══ Given text
William Carrigan was born in Ruthstown, Ballyfoyle, Co Kilkenny, the youngest of a family of 10. Both his parents spoke Irish but he did not - the language carried the stigma of poverty in post-Famine Ireland. He did, however, retain a lifelong interest in Irish and used it effectively in his work on placenames.

His father, a moderately well-off farmer, fostered an interest in antiquities and folklore. He showed him how to decipher inscriptions during Sunday outings to local graveyards, and extended hospitality to seanchaithe who recited Ossianic poems.

Carrigan spent five years in St Kieran's College, Kilkenny, and another five years in St Patrick's College, Maynooth. His interest in local history grew in Maynooth, where he used to steal surreptitiously up to the college library to read the works of John O'Donovan. Access to the library in the 1880s was permitted only to professors and postgraduates.

During various curacies, he spent almost all of his spare time collecting information and transcribing manuscripts. He gradually broadened his research beyond the purely ecclesiastical. He noted material on antiquarian excursions and made an annual "pilgrimage" to the Public Record Office in Dublin. He served in five parishes after leaving St Kieran's in 1886, where he taught for two years following ordination.

On being appointed diocesan historian by Bishop Abraham Brownrigg in 1890, he began to gather historical, archaeological and genealogical information in a more systematic way, eventually filling 166 notebooks. By the time he settled down to write in 1897, he had probably walked every townland in the diocese.
════
══ Given data
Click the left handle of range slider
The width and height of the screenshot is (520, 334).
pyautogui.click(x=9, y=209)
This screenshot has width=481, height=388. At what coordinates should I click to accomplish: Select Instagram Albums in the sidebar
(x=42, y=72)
════
══ Given data
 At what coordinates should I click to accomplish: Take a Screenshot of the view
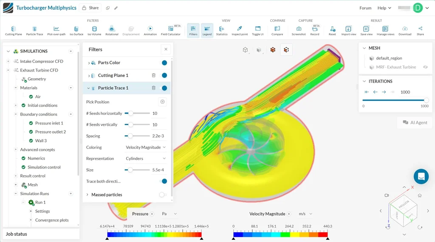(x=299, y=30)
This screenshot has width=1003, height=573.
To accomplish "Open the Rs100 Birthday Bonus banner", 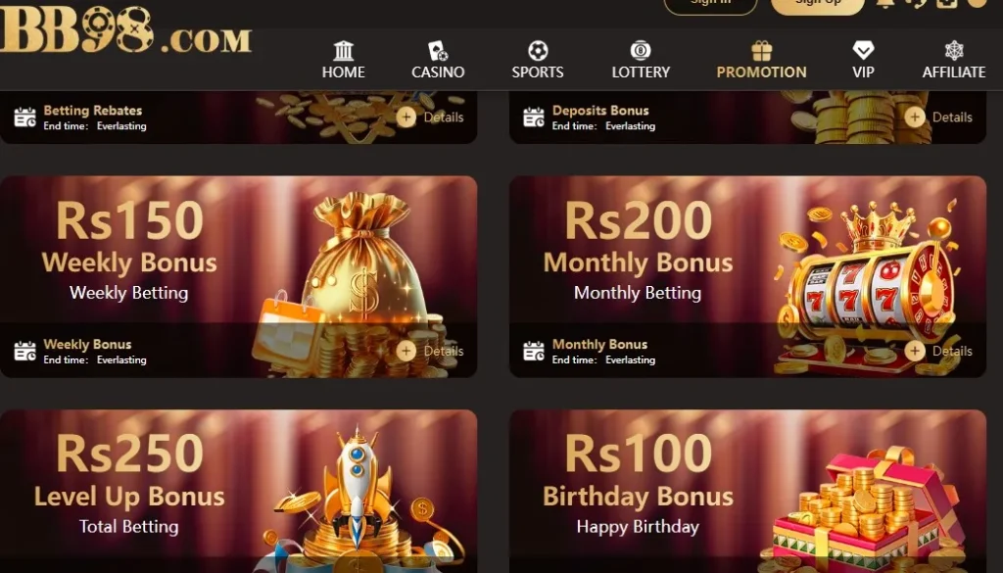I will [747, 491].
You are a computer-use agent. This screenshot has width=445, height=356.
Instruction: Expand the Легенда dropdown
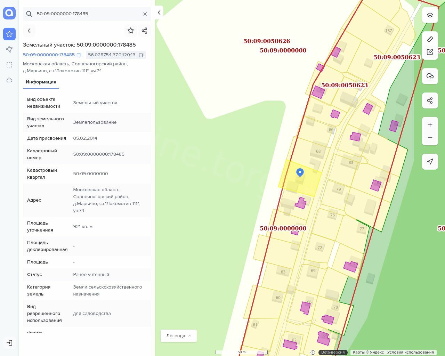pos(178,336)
════
Problem description ▸
Reproduce everything in the passage on William Carrigan from "On being appointed" down to "in the diocese.". This data is separate material and has no connection to the preceding text.

Completed exercise ▸
On being appointed diocesan historian by Bishop Abraham Brownrigg in 1890, he began to gather historical, archaeological and genealogical information in a more systematic way, eventually filling 166 notebooks. By the time he settled down to write in 1897, he had probably walked every townland in the diocese.